– Kilka dni temu media obiegła informacja o pani urazie. Wszystko niemal w przeddzień startu nowego sezonu…
– Magdalena Czyszczoń: Upadek miał miejsce tydzień temu, we wtorek. Przebywaliśmy akurat na zgrupowaniu kadrowym w niemieckim Inzell. Zaczynaliśmy rozgrzewkę. Na wirażu, przy przełożeniu nogi, kiedy chciałam postawić łyżwę, odjechała mi płoza. Nawet nie potknęłam się o własne czy czyjeś nogi, tylko po prostu upadłam. Przy uderzeniu w bandę moja lewa ręka prawdopodobnie gdzieś się zawinęła pod materac. Ciężar tego materaca, a także mojego ciała sprawiły, że ręka się złamała.
– Oswoiła się już pani z nową sytuacją?
– Chociaż minął tydzień od upadku to jeszcze nie dociera do mnie, że ręka jest złamana. Na pewno nie wystartuję w najbliższych Mistrzostwach Polski na Dystansach w Tomaszowie Mazowieckim.
– To pierwszy tak poważny uraz w pani karierze?
– Tak, w swojej przygodzie z łyżwiarstwem nie miałam jeszcze tak poważnej kontuzji. Jedynie rok temu przed sezonem poddałam się zabiegowi przegrody nosowej. Rękę złożono mi z platynowej blaszki i pięciu śrub. Jest usztywniona w ortezie.
– Kiedy możemy spodziewać się pani powrotu do treningów?

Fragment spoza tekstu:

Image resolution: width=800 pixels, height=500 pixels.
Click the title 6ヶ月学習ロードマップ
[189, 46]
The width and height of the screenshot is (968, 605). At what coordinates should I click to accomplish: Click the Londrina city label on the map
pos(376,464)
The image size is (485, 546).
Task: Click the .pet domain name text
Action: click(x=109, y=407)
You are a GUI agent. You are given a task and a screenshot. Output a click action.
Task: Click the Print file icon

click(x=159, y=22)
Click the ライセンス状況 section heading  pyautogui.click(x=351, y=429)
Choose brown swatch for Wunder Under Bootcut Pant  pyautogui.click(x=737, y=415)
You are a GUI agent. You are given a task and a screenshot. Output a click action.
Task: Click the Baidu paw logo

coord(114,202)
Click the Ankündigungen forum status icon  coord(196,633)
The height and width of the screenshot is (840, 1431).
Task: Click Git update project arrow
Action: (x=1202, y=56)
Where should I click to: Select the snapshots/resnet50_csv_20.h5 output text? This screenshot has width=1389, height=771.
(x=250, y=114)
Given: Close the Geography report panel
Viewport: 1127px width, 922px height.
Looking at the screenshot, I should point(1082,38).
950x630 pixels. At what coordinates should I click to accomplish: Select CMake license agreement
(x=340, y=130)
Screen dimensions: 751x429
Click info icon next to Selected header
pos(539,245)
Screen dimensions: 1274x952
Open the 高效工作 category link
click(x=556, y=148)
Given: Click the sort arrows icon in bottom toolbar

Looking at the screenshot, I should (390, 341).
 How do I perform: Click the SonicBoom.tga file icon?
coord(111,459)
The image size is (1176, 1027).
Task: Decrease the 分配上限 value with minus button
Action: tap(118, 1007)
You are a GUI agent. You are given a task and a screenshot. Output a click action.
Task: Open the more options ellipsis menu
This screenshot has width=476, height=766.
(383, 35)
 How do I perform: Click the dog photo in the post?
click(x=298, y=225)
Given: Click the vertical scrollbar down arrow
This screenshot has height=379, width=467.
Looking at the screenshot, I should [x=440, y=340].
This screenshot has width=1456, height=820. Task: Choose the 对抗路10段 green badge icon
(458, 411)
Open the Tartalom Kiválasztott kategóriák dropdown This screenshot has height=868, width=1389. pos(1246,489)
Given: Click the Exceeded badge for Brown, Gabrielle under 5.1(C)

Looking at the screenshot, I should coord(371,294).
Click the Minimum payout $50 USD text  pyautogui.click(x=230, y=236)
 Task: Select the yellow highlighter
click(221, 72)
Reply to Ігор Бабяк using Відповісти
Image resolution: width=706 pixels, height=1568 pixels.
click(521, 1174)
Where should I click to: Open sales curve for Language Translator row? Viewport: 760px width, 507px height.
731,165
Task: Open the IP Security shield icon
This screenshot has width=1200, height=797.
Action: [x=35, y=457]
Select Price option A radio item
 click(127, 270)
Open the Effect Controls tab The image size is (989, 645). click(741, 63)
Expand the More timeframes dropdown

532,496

– Zalecenia są takie, że mogę się ruszać, ćwicząc na statycznych urządzeniach oraz w pozycji łyżwiarskiej na sucho, bez łyżew. W poniedziałek odbyłam pierwszy trening. Celem jest powrót do pozycji łyżwiarskiej, żeby utrzymać tonus mięśniowy.
– A kiedy powrót do treningu na torze łyżwiarskim?
– Może on nastąpić po czterech tygodniach, kiedy orteza zostanie zdjęta.
– Przewidując przebieg leczenia i powrotu do pełni sił, które z zawodów tego sezonu mogą być pierwszymi dla Magdaleny Czyszczoń?
– Jestem pełna nadziei, że wystartuję na 5000 m w Kazachstanie (zawody odbędą się w dniach 6-8 grudnia br. – dop. red.). Powrót może być wcześniej na turniej PŚ w Tomaszowie (22-24 listopada br.). Zapewne będziemy chcieli poprzedzić taki start jakimiś zawodami kontrolnymi, by sprawdzić swoją dyspozycję. Chcę wrócić do wysokiej formy i wspomóc koleżanki z drużyny.
– Skoro powrót na tor nie jest tak odległą perspektywą, to czy cele na takie imprezy jak mistrzostwa świata i Europy pozostają niezmienne?
– Ostatni tydzień przekonał mnie dobitnie, że życie pisze różne scenariusze. a zdrowie jest najważniejsze. Przed upadkiem naprawdę przejechałam bardzo udane 3 km. Nigdy do tej pory tak dobrze nie otwierałam sezonu na tym dystansie. Zawsze w głowie ustawiam sobie cele na najbliższy sezon. Jednym z nich jest wystartowanie na 5000 m w mistrzostwach Europy i świata.
– Wysoka dyspozycja w okresie przygotowawczym to w pewnym stopniu efekt współpracy z Niemką Claudią Pechstein, wielokrotną mistrzynią olimpijską?
– Znałyśmy się i kontaktowałyśmy mniej więcej od igrzysk olimpijskich w Pjongczangu, ale odkąd Claudia współpracuje ze związkiem, nasze relacje są bliższe. Mam z nią przyjazne kontakty i jestem jej bardzo wdzięczna za udzieloną pomoc. Zawsze mogę liczyć od niej na dobre słowo czy podpowiedzi w zakresie techniki. Jak dla mnie to super szczęście, że Claudia jest w naszym zespole. Również po upadku mogłam liczyć na jej wielkie wsparcie i uśmiech.